Anti-Malware Scanner Comparison Test

21 Malware scanners tested against a-squared Malware samples

In order to discover the detection rate of a-squared in comparison to other products we have performed our own tests. We tested 21 security programs using our new Malware files gathered between April 1 and April 15, 2009. We deliberately omitted Malware samples from publicly accessible sources, such as virustotal.com or jotti.org, in order to gain a better impression of how well the various protection programs deal with brand new dangers in everyday use.

The candidates

In addition to the most popular Anti-Virus programs, we also decided to test a number of dedicated Anti-Spyware applications, most of which now also contain Anti-Virus modules.

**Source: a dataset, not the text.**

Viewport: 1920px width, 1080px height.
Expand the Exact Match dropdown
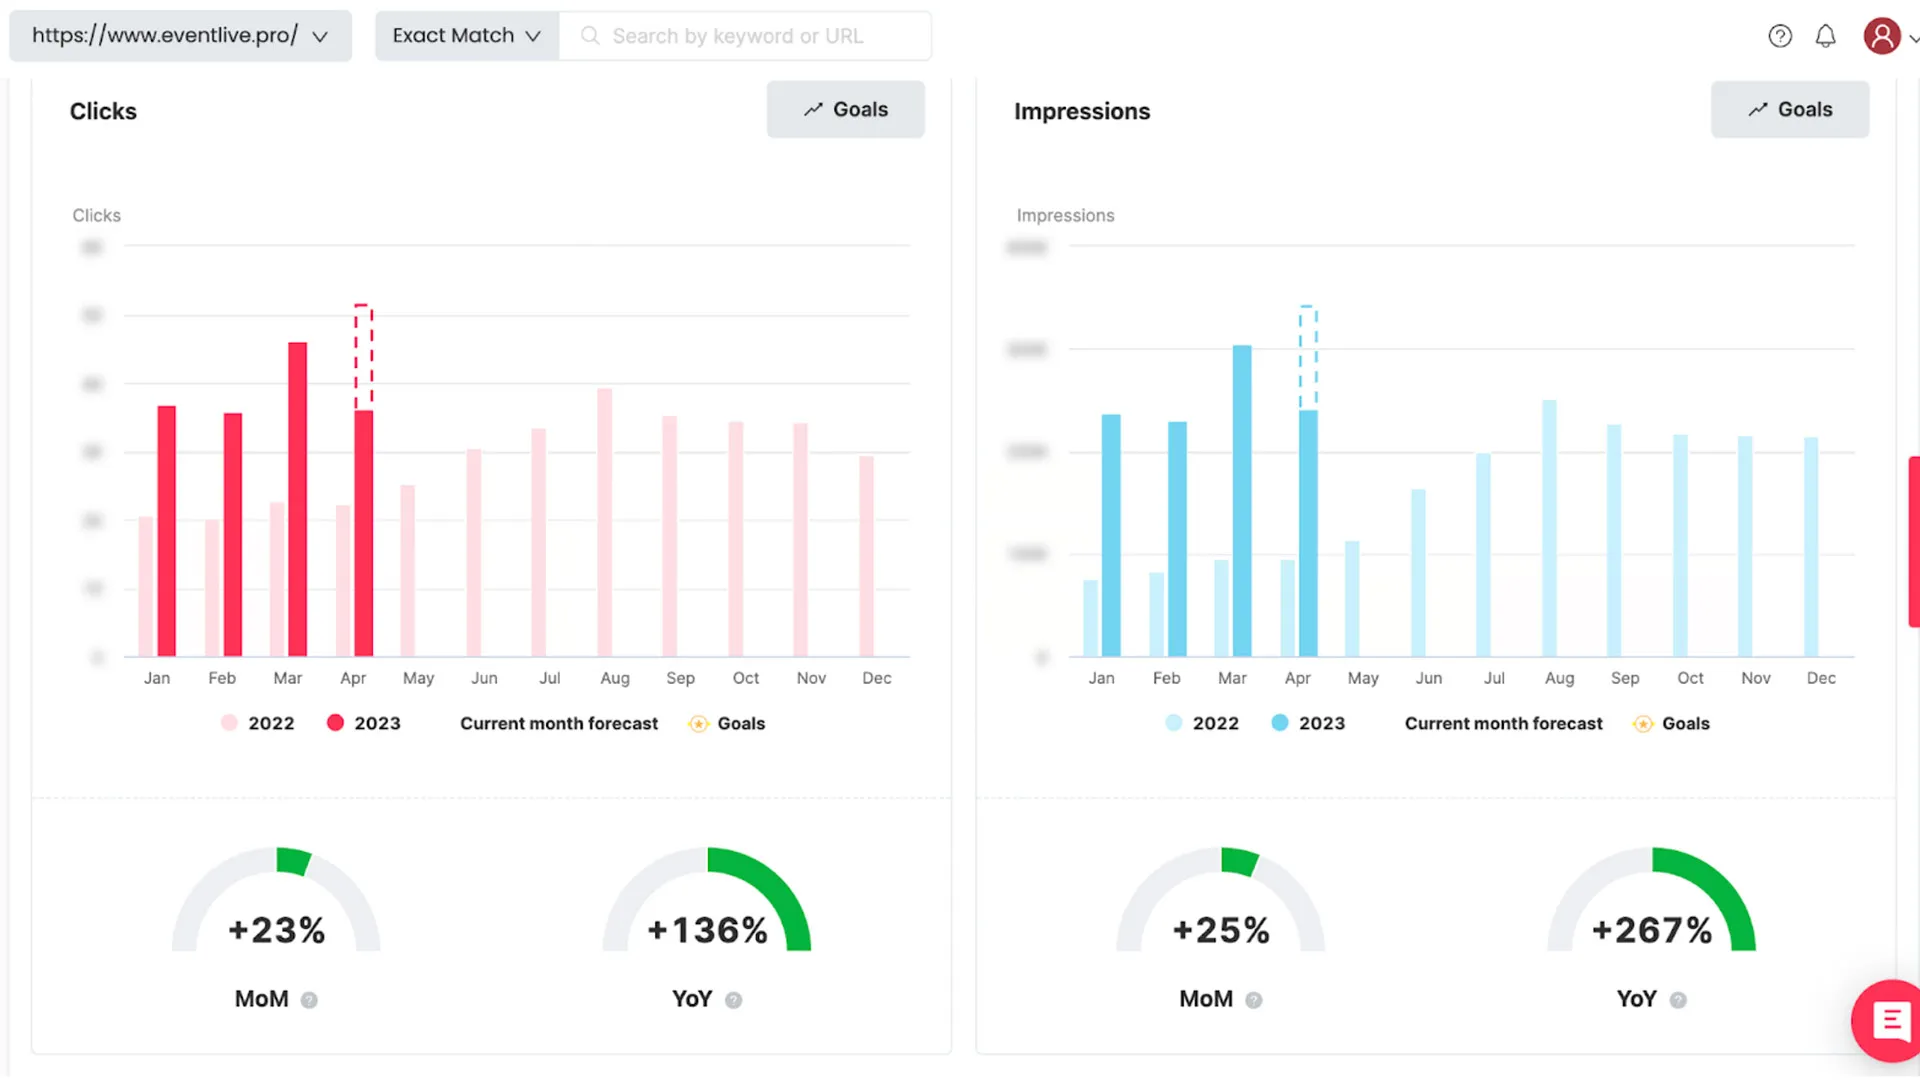(x=466, y=35)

• a-squared Anti-Malware 4.0.0.79
• avast! Professional Edition 4.8.1335
• AVG Anti-Virus Professional Edition 8.5.287 Build 1483
• Avira AntiVir Premium 9.0.0.420
• BitDefender AntiVirus 2009 Build 12.0.12.0
• ClamWin Free Antivirus 0.95.1
• Comodo Internet Security 3.8.65951.477
• Dr.Web 5.00.1.04130 for Windows
• eScan Antivirus Edition 10.0.946.341
• Eset Nod32 Antivirus 4.0.417
• F-Secure Anti-Virus 9.00.149
• G-Data Antivirus 2010 20.0.1.1
• Kaspersky Anti-Virus 2009 8.0.0.506
• Malwarebytes Anti-Malware 1.36
• McAfee VirusScan Plus 2009 13.3.117
• Norton AntiVirus 2009 16.5.0.134
• Sophos Anti-Virus 7.6.4
• Spy Emergency 6.0.305
• Spy Sweeper with Antivirus 6.1.0.110
• Spyware Doctor with Antivirus 6.0.1.441
• SuperAntiSpyware Professional 4.26.1000
• Vipre Antivirus + Antispyware 3.1.2710

Test methodology

To ensure a fair comparison, all test candidates were updated on April 26, 2009, between 8 PM and 9 PM GMT. At this testing time the oldest Malware samples were already 26 days old and the newest samples were 11 days old.

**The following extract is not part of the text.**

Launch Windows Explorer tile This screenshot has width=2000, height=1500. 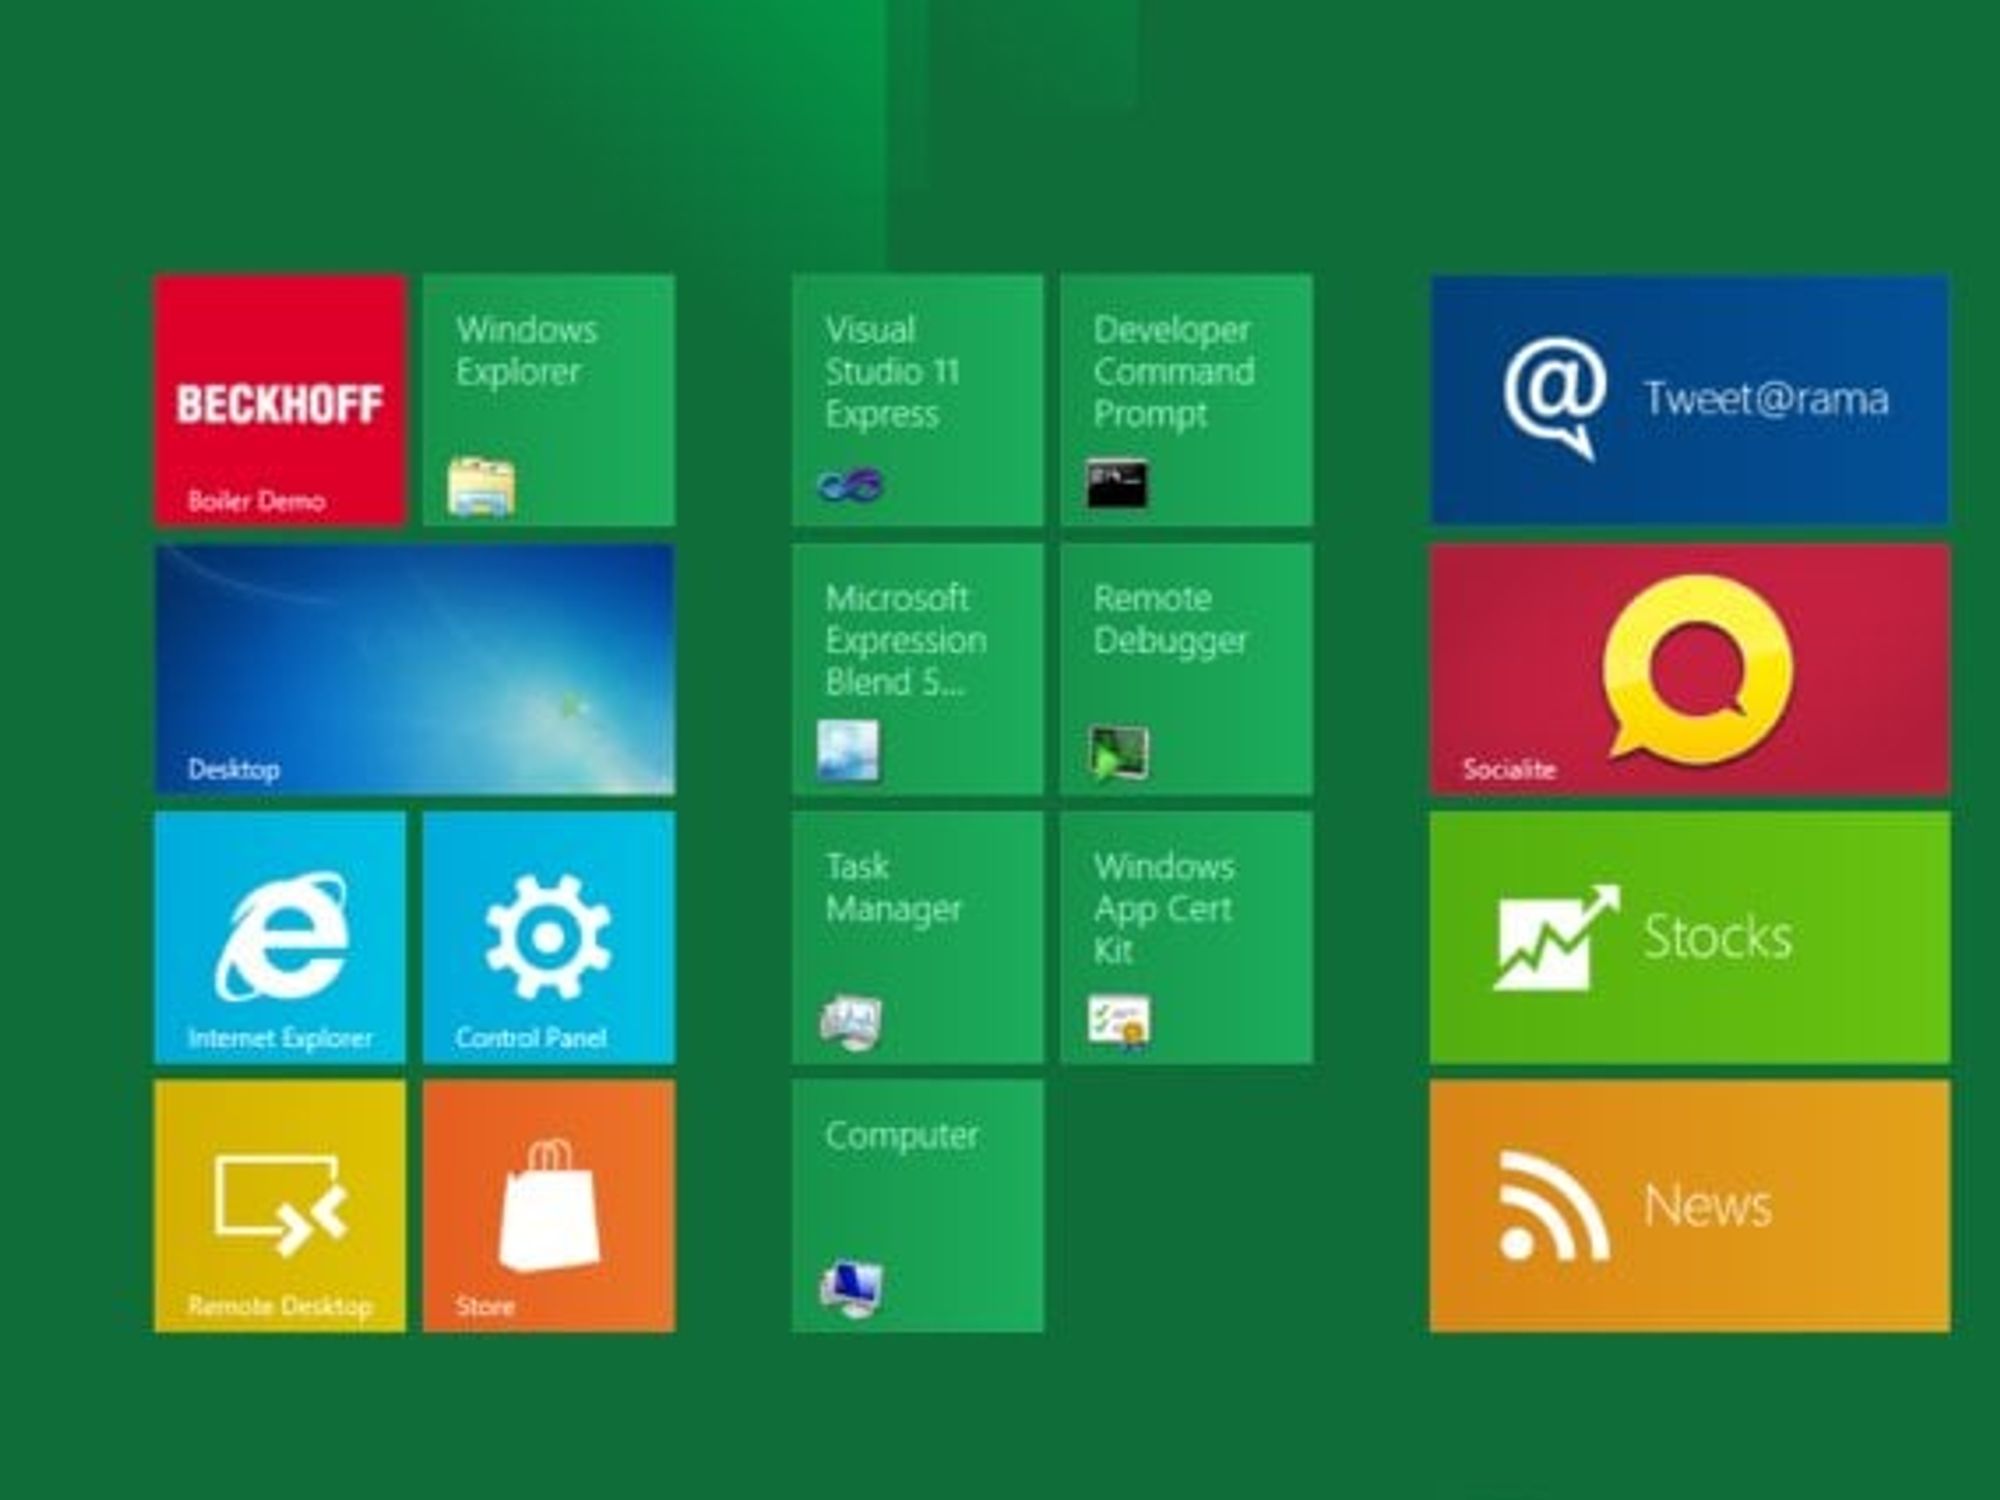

The test environment was a Windows XP system with Service Pack 3.

All scanners had to scan our Malware collection, consisting of a total of 39,332 dangerous files. In accordance with the current usual distribution of threats, the test set consisted mainly of Trojans/Backdoors, Worms and Bots but also included all other types of Malware such as Viruses, Spyware, Adware, Rootkits, Keyloggers, Dialers, etc. All detected files were deleted in order to find out how many samples remained undetected. Please see the list of detected malware names by a-squared and the list of MD5 hashes of all samples for more details about tested files.

Comparison test results

Interpretation

A less than surprising result was that the top performers produced results very closely matching the figures published by independent testing agencies. This once again confirms the fact that the level of quality in the Anti-Virus sector is generally very high.

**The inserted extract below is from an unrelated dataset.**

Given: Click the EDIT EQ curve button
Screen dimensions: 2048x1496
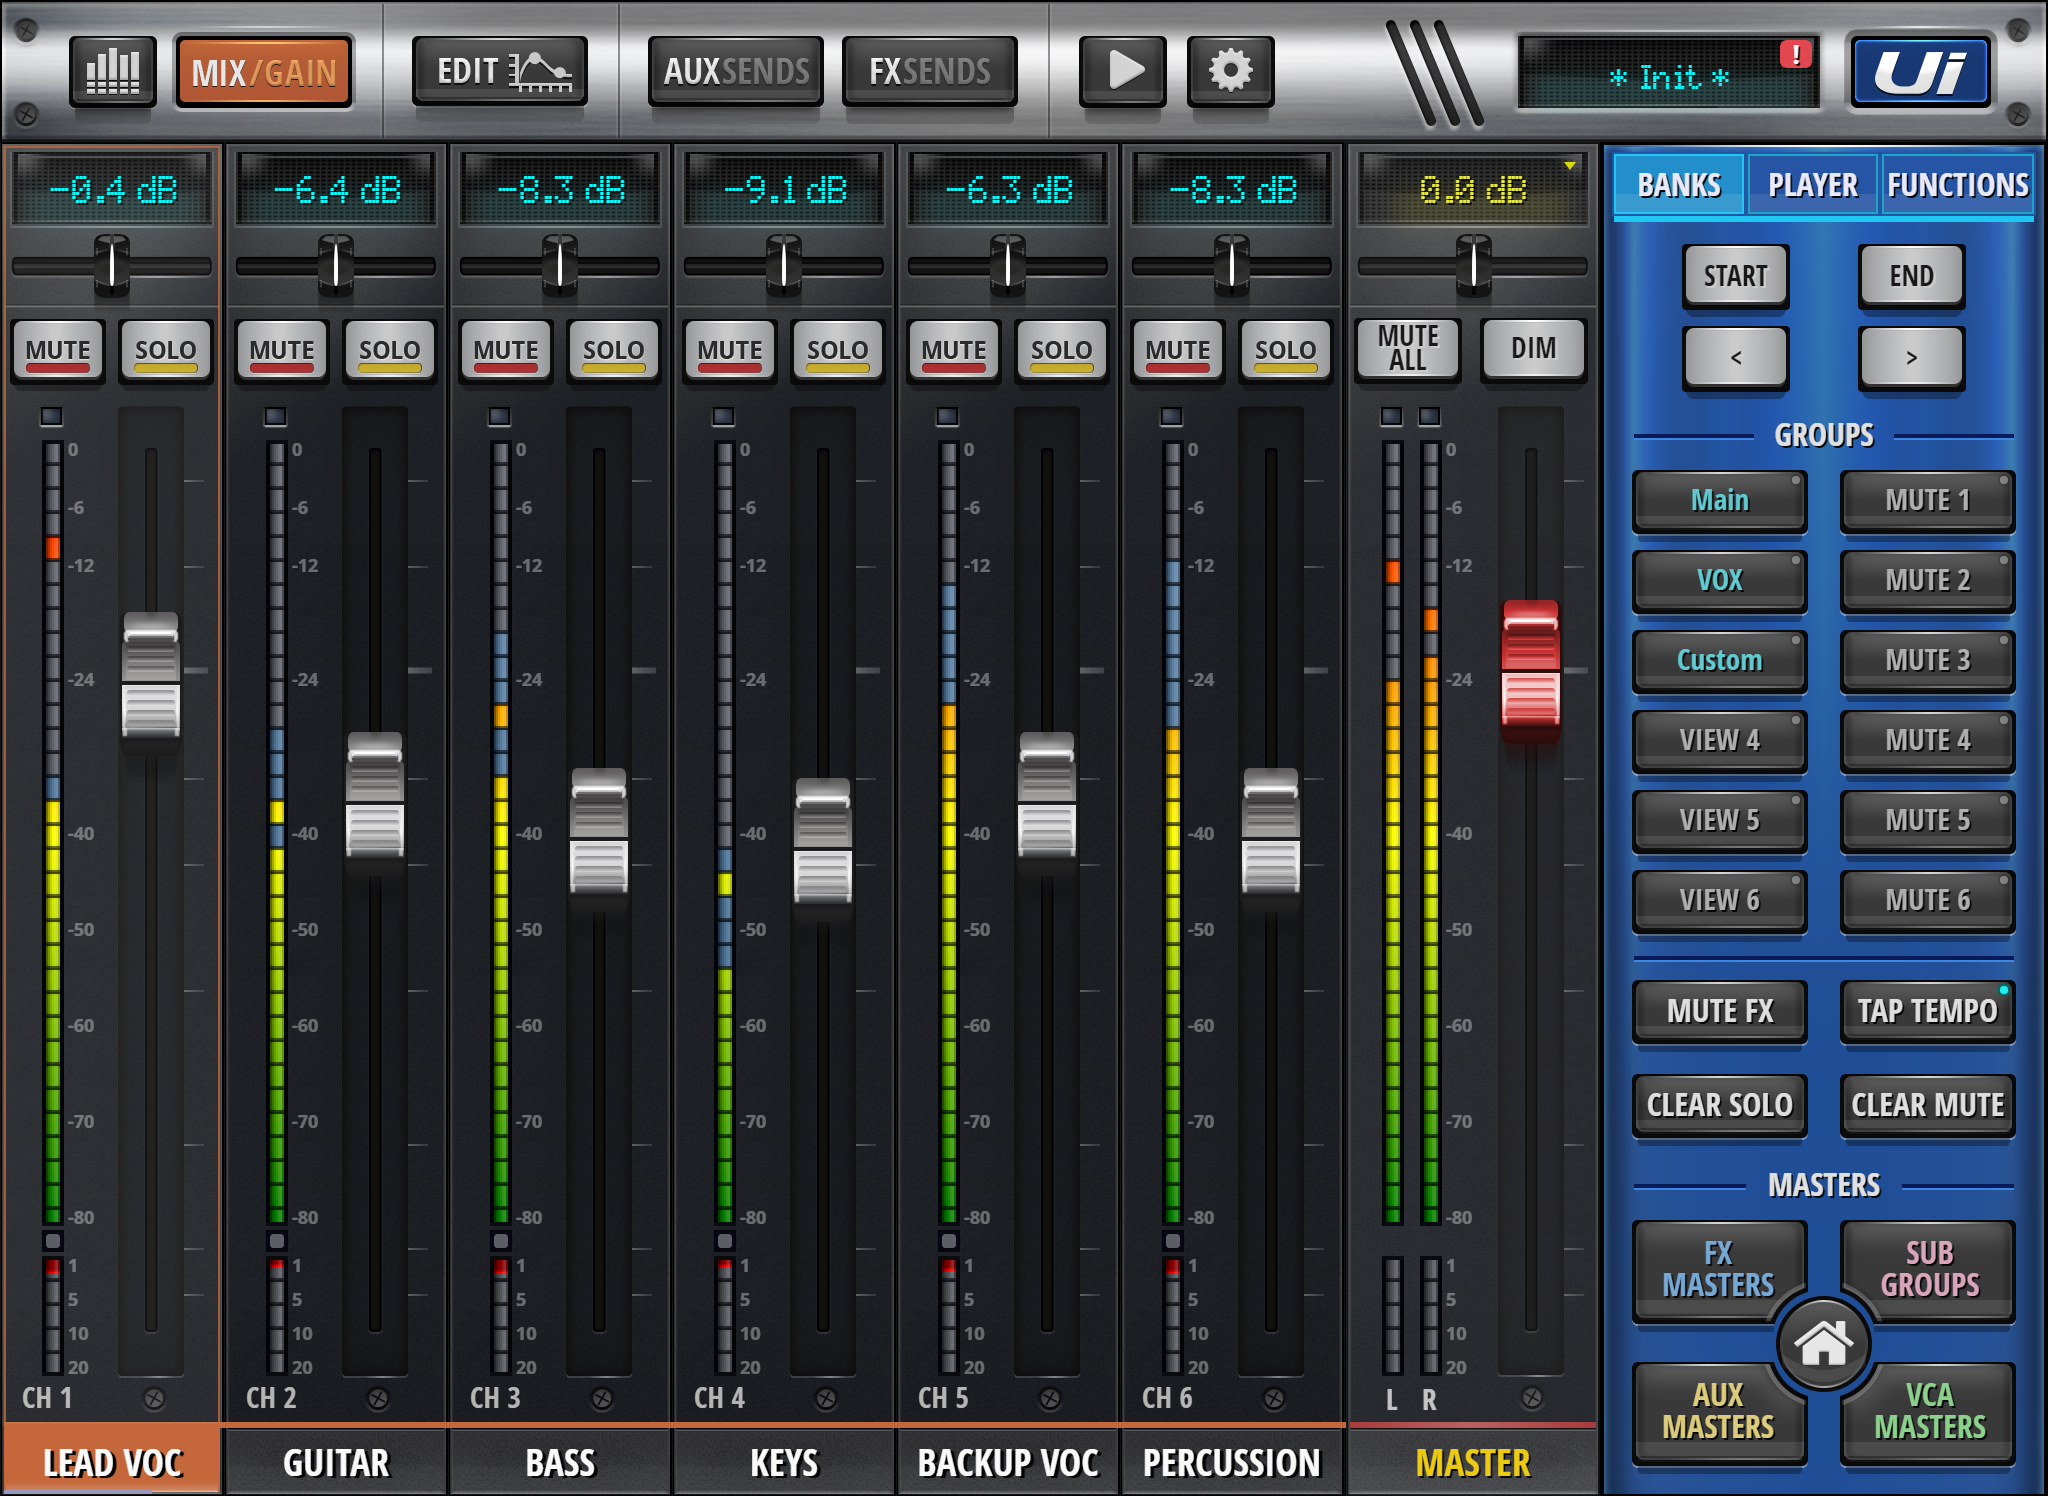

Another conclusion is that the dedicated Anti-Spyware products are still far away from comprehensive recognition of all types of Malware, even when advertised as having "+Anti-Virus" features, and they cannot really provide timely protection against new dangers. The detection performance of the lower third of these candidates a few months after the testing date cannot be deduced from these results.

Note

This test was an Emsi Software internal comparison and does not represent an objective assessment of the detection performance of a-squared Anti-Malware. It stands to reason that our own in-house product will produce the best detection rate against our own Malware samples. After an in-depth analysis some files were rated as harmless in the meantime. That's why a-squared Anti-Malware did not reach 100%.